D Opti-Mischte erscheinen in grossartigen Fratzenlarven und spielen „Rakes and Idiots“. Die Geschichte dieses Stückes ist kompliziert und wird im total unübersichtlichen und unruhigen Programmheft des Drummelis erklärt. D Märtplatzclique sagt „Merci“ zu der Stadt Basel mit einem wunderschönen „sixty Nine“. Leider – und das sollte man den Cliquen immer wieder sagen – können die ersten 8 Reihen überhaupt nichts von dem Text hinter der Clique lesen. Tant pis. Dafür hört man dann halt besser zu und das hat sich bei den Märtplatz gelohnt. Danach d Muggedätscher, die fast ein Musical aufführten. Sie zeigen uns die Fasnacht anno 2066 mit einem deutlich gealteten aber noch immer hervorragend dichtenden Heinz Margot und einer grandiosen Schlusspointe. Dasch Muusig!

Nochmals viel Witz und Kreativität kommt mit den Giftschnaigge daher: „Flying Circus“ – einem Arrangement von Michi Robertson und Marco Balmelli gezeigt in einem farbenfrohen und lustigen Auftritt. Die Goschdym waren perfekt. Bis auf den vordersten Pfyffer: Dem sind die weissen Sterne abhanden gekommen – oder ich habe etwas nicht verstanden…! Dann wirds guggig: D Krachschnygge kommen mit dem Chor auf die Bühne und intonieren Nabucco. Ein gewagtes Zusammenspiel, welches noch nicht optimal ausgelotet ist. In der zweiten Hälfte überdecken die Posaunen die Choristen. Aber alles in allem ein origineller und toller Vortrag.
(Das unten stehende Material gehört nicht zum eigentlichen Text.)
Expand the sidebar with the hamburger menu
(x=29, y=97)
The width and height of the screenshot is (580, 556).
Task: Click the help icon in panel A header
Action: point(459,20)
Dann folgen noch d Pfluderi mit dem Ohremyggeli. Sie werden vom Dambuurmajor aus dem Schnabel geholt und liefern eine soliden und schönen Marsch ab. Der absolute Höhepunkt im ersten Teil (und nach all dieser Räämequal der perfekte Zeitpunkt): Der Flashmob vom Dupf Club. Dazu nur so viel: Der Vortrag beginnt verhalten, schräg und mit klassischer Musik und endet damit, dass der grösste Teil des Publikums  zu „What a feeling“ Gymnastik macht! Der interaktive Hammer! Das hat richtig Spass gemacht und das Publikum in gute Stimmung versetzt. Danke, Dupf Club.

Irgendwo dazwischen noch der Auftritt vom Bangg „Dreydaagsfliege„. Es wird höflich applaudiert und man hofft, dass man ihm aufgrund der Publikumsreaktion noch den einen oder andern Vers, der nicht wirklich ein Brüller ist, streicht. Die letzten drei Verse sind toll und lustig.
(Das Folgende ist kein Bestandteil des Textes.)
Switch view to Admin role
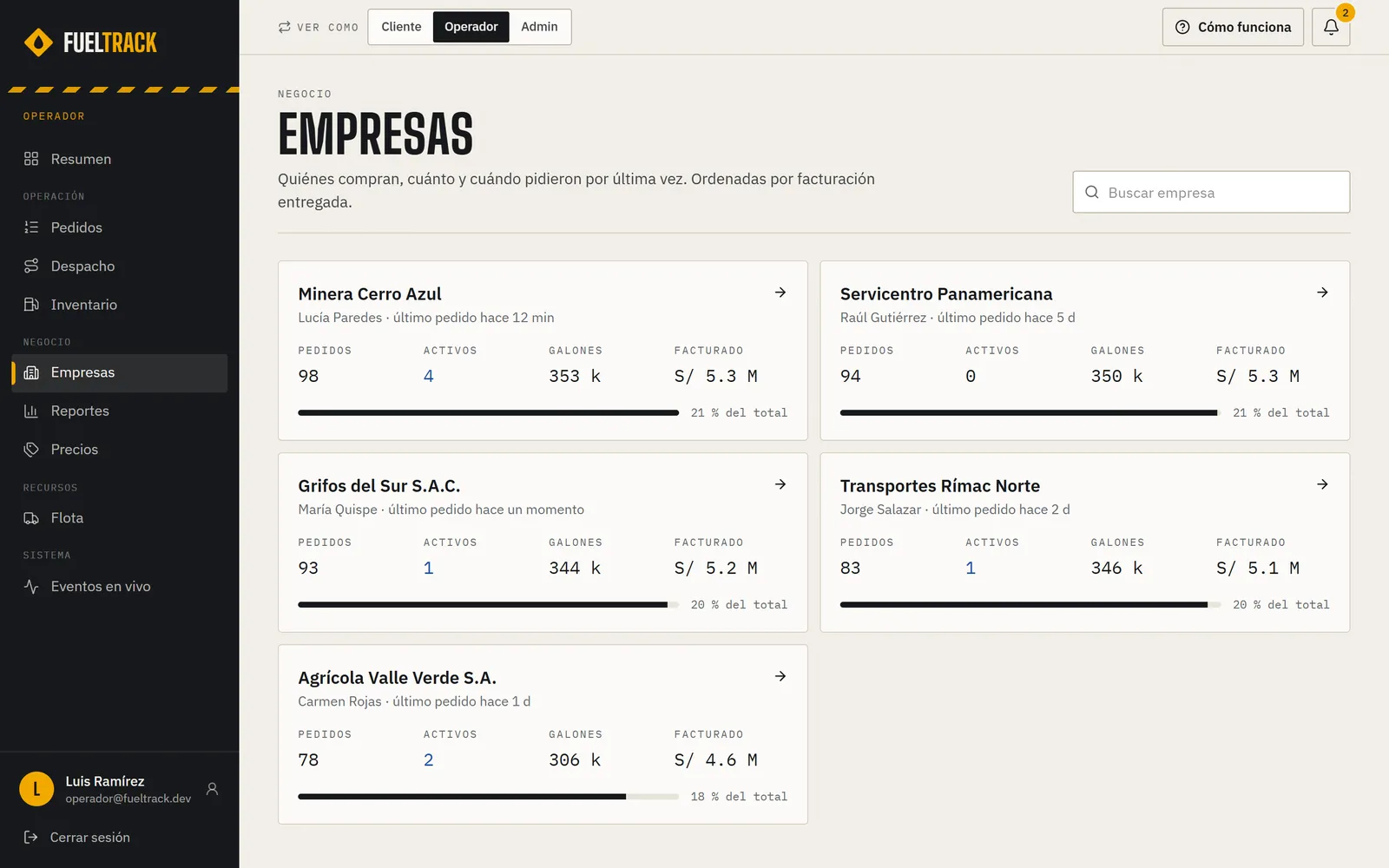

Ich verlasse das Drummeli – wegen meines Schreibauftrages – nach der Pause. Vorher treffe ich noch Markus Lehmann: „Wotsch e Zwüschebricht?“ Ja, den will ich. Ich habe ihn mir angehört und verzichte auf die Wiedergabe…! André Schaad und sein Team werden jetzt stimmungsmässig eine eher durchzogene Woche vor sich haben. Aber ich kann mich erinnern: In zwei Wochen schlägts Fasnacht und dann ist es durchgestanden. Kopf hoch.